May 18, 2026 • 4 min read
Microsoft Expands Contact Center Forecasting Into the Realm of AI Agents

Director of Content & Market Research
May 18, 2026

Microsoft has added a Credit Estimation feature to the forecasting capabilities available within its CCaaS platform: the Dynamics 365 Contact Center.
The feature enables workforce planners to forecast the usage of AI agents embedded across the platform in line with overall contact center demand.
Microsoft has inserted several AI agents into its CCaaS solution over the past 18 months.
Most recently, it added a Customer Assist Agent for self-service, a Quality Evaluation Agent for generating insights from customer interactions, and a Service Operations Agent that supports system configuration.
Additional agents in its portfolio include a Customer Intent Agent, which analyzes how service representatives resolve common customer queries and identifies emerging contact reasons, and a Knowledge Agent, which transforms insights from the Intent Agent into knowledge content.
Lastly, it also offers a Case Management Agent that updates cases based on live conversation context, lowering the need for human representatives to manually fill in fields.
Now, Microsoft is equipping contact centers with the tools to better manage some of these agents and control the credits they consume.
How Does the Credit Estimation Feature Work?
The Customer Intent, Case Management, Quality Evaluation Agent augment every customer interaction, unpacking the intent, updating fields, and extracting performance insights.
Each agent operates on a consumption model, with users spending Copilot credits.
Users can open the AI Credit Estimator, select one of the three agents, and forecast projected usage and spend across the same reporting periods as their primary demand forecasts.
In doing so, they can compile a unified projection of their human and AI agent spending.
Further into the future, Microsoft appears likely to add its new Customer Assist Agent, forecast the percentage of conversations agents handle autonomously, and establish a unified system to manage human and AI labor.
Indeed, Microsoft shared plans to build a more comprehensive workforce engagement management (WEM) offering in a 2025 release. Yet, this is an ongoing endeavor.
Such a WEM offering would cover workforce management (WFM), Quality Assurance (QA), employee engagement, and learning management solutions.
Why Does Credit Estimation Matter?
“When you can forecast demand, estimate AI cost, and compare both against service objectives, AI agents become truly plannable workforce components,” summarized Gopal Yuvaraj, Product Manager at Microsoft, in a company blog post.

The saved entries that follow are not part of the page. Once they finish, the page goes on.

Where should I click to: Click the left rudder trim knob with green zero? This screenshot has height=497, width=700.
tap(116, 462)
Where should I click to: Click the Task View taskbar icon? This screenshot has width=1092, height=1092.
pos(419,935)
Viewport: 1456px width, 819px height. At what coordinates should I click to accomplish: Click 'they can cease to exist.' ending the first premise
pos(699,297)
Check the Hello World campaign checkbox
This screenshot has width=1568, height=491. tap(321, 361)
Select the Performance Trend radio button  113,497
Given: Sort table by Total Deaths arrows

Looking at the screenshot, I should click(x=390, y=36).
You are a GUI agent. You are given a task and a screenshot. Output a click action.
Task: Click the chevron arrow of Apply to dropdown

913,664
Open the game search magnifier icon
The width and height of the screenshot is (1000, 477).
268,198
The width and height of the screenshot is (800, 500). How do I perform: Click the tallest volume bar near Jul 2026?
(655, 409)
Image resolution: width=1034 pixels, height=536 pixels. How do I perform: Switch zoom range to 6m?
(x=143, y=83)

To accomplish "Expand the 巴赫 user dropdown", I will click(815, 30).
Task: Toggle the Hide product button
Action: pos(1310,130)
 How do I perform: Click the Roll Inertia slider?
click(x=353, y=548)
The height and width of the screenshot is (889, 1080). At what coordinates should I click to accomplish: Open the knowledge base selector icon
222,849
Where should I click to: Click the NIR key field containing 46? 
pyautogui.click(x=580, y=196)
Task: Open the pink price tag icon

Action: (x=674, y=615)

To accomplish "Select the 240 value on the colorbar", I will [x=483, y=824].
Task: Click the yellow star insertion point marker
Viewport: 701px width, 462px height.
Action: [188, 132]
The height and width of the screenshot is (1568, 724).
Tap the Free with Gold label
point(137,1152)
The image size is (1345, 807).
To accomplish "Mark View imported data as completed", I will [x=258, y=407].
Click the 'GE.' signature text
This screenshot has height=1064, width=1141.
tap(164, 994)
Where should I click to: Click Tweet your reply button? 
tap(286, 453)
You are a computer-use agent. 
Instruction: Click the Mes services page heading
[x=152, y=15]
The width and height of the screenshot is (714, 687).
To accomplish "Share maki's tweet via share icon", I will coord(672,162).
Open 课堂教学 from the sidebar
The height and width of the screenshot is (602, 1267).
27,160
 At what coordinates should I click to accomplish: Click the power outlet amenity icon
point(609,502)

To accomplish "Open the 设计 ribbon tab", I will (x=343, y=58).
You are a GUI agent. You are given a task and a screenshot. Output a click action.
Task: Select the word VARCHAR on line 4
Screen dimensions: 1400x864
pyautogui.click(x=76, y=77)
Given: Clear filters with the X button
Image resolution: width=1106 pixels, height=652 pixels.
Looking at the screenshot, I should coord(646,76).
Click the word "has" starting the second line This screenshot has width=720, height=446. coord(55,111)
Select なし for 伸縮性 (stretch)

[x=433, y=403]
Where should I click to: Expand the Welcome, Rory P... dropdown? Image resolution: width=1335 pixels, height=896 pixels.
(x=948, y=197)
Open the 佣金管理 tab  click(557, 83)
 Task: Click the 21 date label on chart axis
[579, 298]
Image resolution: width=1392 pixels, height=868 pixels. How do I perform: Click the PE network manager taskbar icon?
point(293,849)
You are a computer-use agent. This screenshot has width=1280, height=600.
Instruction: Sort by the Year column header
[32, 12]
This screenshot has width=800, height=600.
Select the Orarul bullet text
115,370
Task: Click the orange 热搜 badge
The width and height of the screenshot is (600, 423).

Yet, this isn’t just about shifting the organization toward AI agents; it’s about empowering workforce planners with new tools to engage with the broader organization for mutual benefit.
Indeed, planners may utilize the capability to:
- Partner with Finance: Planners can become trusted advisors to finance teams, predicting AI agent expenditure and minimizing bill shock, the kind that causes contact centers to stall transformation projects.
- Guide Service Operations: When operations leaders are under pressure to reduce credit spend, planners can identify opportunities for savings. For instance, limiting the Quality Evaluation agent to compliance-critical calls and a representative sample of others, rather than evaluating every interaction, is one potential opportunity.
- Support IT Pilots: Planners can assist in gauging the expenditure and payback of AI agent use cases and validate deployments before going live.
These use cases underscore a significant shift in the planning role, as many planners aim to pivot from workforce managers to workforce strategists...
The Pivot from Workforce Managers to Workforce Strategists
Historically, workforce planners have often been viewed as the “computer says no” people, largely removed from frontline contact center teams and disconnected from the wider business.
As a result, they’ve frequently been left out of AI and digital transformation initiatives.
For many transformation leaders, the reasoning seemed straightforward: workforce teams focused on schedules and staffing, while automation programs centered on technology and cost savings. On the surface, there appeared to be little overlap between the two.
However, the use and costs of AI fluctuates with customer demand.
What’s more, AI deployments reshape customer demand patterns, triggering changes to capacity requirements, staffing models, hiring, training, and even organizational structures.
As such, when WFM teams stay stuck in their silos:
- AI deployments miss ROI targets.
- Savings projections fail.
- Operations become unstable.
From that point on, planners are left reacting after the fact.
Given this, WFM leaders need to insert themselves upstream into transformation decisions.
Innovations like the Credit Estimation feature give planners the opportunity to become AI impact analysts, strategic advisors, and cross-functional business partners.
With these tools, they’re no longer just “the people who build schedules”. Instead, they’re the “people who help redesign the operating model.”
Other WFM providers are making similar moves to support planners in this transition. For example, Assembled offers a unified WFM solution for its human and its first-party AI agents. Meanwhile, NiCE is planning something similar on CXone, having onboarded Cognigy agents.
Nevertheless, Microsoft demonstrates vision by launching such capabilities, and while its WFM offering still has much ground to cover to rival players like Assembled and NiCE, the pace of innovation since its CCaaS launch in July 2024 signals its intent in the contact center market.